Zaten hali hazırda kahvaltı masalarında karşılaştığınız şeyler vardı yine masada ama bu kez sunumda ufak değişiklikler yapmıştım. O pazar, pankekler ve sıra dışı yumurtalar kahvaltı masasında başroldeydiler. Pankeklerimi zaten hatırlarsınız hikayesiyle birlikte... İlk denememde kusursuz olup onu izleyen 2., 3. denememde bana ihanet etmişlerdi ve tavaya yapışmadan çıkaramamıştım bir türlü. Sonrasında sükunetimi koruyup gözlemlemeye karar vermiştim ve deneyimlerim sonucunda daima aklımın bir ucunda kalacak bir takım tüyolar keşfetmiştim. O saatten sonra beni hiç şaşırtmadı ve o yumuşacık pankeklerin sahibesi oluvermiştim işte. Eğer "Ben hatırlamıyorum:/", "Nasıldı ki o tarif?" diye sorarken buluyorsanız kendinizi, sizi şu şekilde yönlendirebilirim.

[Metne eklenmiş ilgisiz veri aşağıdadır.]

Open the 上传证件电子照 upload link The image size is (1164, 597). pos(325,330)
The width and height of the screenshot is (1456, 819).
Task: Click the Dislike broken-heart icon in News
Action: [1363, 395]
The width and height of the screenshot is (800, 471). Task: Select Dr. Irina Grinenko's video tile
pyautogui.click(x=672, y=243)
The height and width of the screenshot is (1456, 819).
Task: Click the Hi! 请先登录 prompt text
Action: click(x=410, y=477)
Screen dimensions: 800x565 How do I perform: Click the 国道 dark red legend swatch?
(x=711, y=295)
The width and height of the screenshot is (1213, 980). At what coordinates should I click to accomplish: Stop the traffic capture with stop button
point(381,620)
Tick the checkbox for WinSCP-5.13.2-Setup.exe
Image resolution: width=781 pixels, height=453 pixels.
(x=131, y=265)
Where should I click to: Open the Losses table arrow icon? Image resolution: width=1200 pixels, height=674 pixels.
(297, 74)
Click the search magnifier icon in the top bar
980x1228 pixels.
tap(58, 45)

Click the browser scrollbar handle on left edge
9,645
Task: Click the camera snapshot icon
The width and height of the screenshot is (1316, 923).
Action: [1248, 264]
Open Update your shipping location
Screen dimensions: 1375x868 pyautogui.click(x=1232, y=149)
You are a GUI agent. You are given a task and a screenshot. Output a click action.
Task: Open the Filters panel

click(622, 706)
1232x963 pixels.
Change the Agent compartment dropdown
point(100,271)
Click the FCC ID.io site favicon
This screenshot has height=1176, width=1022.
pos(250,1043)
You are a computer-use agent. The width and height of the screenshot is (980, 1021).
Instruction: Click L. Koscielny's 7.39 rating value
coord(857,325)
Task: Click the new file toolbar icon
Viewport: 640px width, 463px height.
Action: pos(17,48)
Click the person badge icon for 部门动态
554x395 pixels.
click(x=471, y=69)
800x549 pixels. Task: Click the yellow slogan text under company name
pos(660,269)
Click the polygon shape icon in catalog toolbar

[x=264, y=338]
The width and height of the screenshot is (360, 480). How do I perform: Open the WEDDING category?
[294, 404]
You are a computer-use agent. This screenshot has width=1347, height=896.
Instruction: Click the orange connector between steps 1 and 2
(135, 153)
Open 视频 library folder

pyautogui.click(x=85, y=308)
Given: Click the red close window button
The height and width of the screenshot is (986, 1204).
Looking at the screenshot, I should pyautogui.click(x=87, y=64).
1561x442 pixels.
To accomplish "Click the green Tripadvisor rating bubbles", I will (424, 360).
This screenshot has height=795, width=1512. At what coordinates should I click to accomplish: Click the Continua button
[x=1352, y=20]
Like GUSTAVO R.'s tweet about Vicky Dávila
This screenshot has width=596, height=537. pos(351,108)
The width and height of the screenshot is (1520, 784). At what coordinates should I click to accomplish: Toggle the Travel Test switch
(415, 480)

Yumurtalara gelince sıradan bir haşlama yumurta olacakmışcasına kaynattım onları. Daha sonra kutup noktalarına gelecek şekilde ortadan ikiye kestim ve sarılarını çıkarıp blender kabında hardalla ve gerekli malzemelerle (bildiğimiz tuzla) blenderdan geçirip krema haline getirdim. Oluşan kremayı "krema sıkıcı"ya (keşke teknik bir ismi olsaydı) doldurup istediğim başlığı takıp sarısız kalan yumurtanın beyaz kısımlarına sıkarak şekillendirdim. Onun dışında anlatılmayı gerektirecek özel bir şey yoktu kahvaltıda. Peyniri nasıl kestiğimi, zeytinleri kahvaltı tabağına nasıl yerleştirdiğimi ya da ekmekleri nasıl kızarttığımı anlatmaya geçmeden izninizle bu yazımı da burada sonlandırıyorum. Yeni gönderi gelene kadar afiyetle kalın.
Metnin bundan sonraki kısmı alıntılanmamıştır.